Ever since he was a young man, long before designing parks ever came into the picture, Frederick Law Olmsted wanted to understand and explain to the outside world what it meant to live a life in a democratic land.
He thought and wrote about the topic often and bristled at European authors, like Charles Dickens or Anthony Trollope, who came over for a few months and returned with nothing nice to say.
When Olmsted wrote about what made up a democratic life in America, though, he didn’t get into a discussion about elected officials, checks and balances, or the sanctity of the U.S. Constitution. He wrote about how everyday people connected with one another on a daily basis. Though I don’t think he would have put it this way, he didn’t see America as a nation of laws, so much as a nation of people—very different people who all needed to get along and work together. The nation could not be strong, if our communities did not sustain everyone.
He grew to believe that rather than guard against bad behavior with law enforcement, it was preferable to cultivate good behavior with an abundance of parkland and well-planned cities.
When Olmsted considered how to improve the nation after the Civil War—how to integrate freed slaves into the country and end the slavery mindset in America—he did not run for office. At one point, he was even nominated to be Vice President, but he quickly declined. Though he claimed to not have sufficient experience, I think he refused because he thought he could do more to improve American democracy as an artist and park builder than as a politician.
Olmsted thought America’s democracy ran far deeper than the moments citizens spent in the voting booth. While critical to a successful democracy, being able to vote was and is no defining distinction—monarchists with a parliamentary government also vote for their leaders. So do Communists and Socialists. So, what makes living in the American democracy any different?
Olmsted believed that democracy in America was found in the actions of everyday people going to school and making a living. Not always, but quite often during these pursuits, Americans had a knack for treating total strangers with dignity and kindness. Class, race, nationality, gender—none of it was a prerequisite for being considered an equal. He designed parks across the country for the express purpose of cultivating that impulse.
You don’t even have to look very hard to find his parks are still operating as intended. Go see for yourself, and bring a blanket and a picnic.
You might sit on a shady hill in Brooklyn’s Fort Greene Park and watch the point between the brownstones and the projects where the community blends and has created generations of musicians, filmmakers, and writers. Wandering over the Agassiz Bridge in Boston’s Back Bay Fens, you might share a moment with a Red Sox fan, college student, tourist, or Bostonian as a mammoth snapping turtle suns itself beneath you. Or, if you happen to be in Buffalo, NY on any old Tuesday night in late June, you might see an entire neighborhood gather on the parkway outside their homes to enjoy a free concert.
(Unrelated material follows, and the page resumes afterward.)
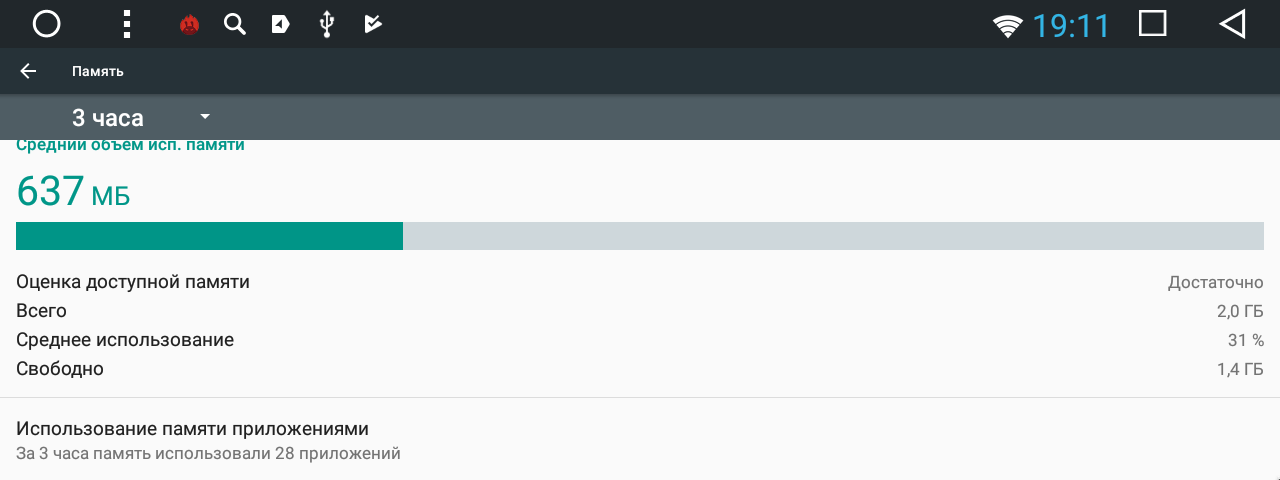Tap the triangle system back button

tap(1233, 24)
I think that since Olmsted’s time, America has let politicians con them into conflating the federal government with American democratic values. Many people even mistake politicians (past and present) as the wellspring from which these values originate, regardless of the evidence to the contrary. Watching a real, live Humpty Dumpty happen in our nation’s capital is as alarming as it is dismaying.
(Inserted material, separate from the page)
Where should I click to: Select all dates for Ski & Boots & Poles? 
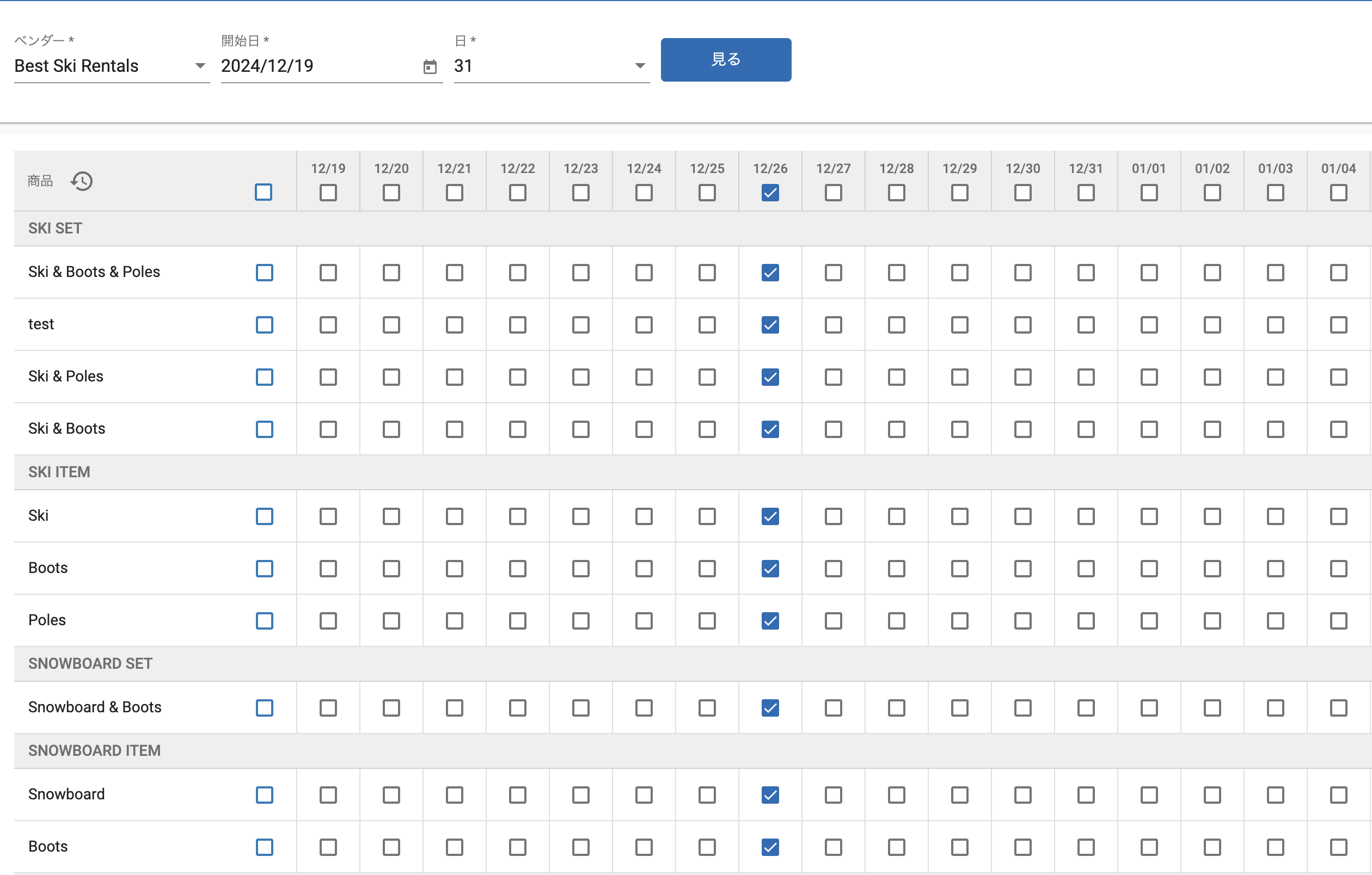click(x=265, y=272)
But I think Olmsted’s life and work provides the good news: our government is not our democracy. Our democracy is us. From what I’ve seen visiting his parks this summer, the democracy is still holding strong.
All the king’s men, and all the king’s horses won’t be able to reassemble our world as it once was. As a people, though, we can rebuild and make an America even more beautiful and compassionate than it was before. Following Olmsted’s principles and enjoying his parks, maybe we can even create a government that truly reflects the democratic principles we aspire to live by today, rather than what might have been legal precedent 250 years ago.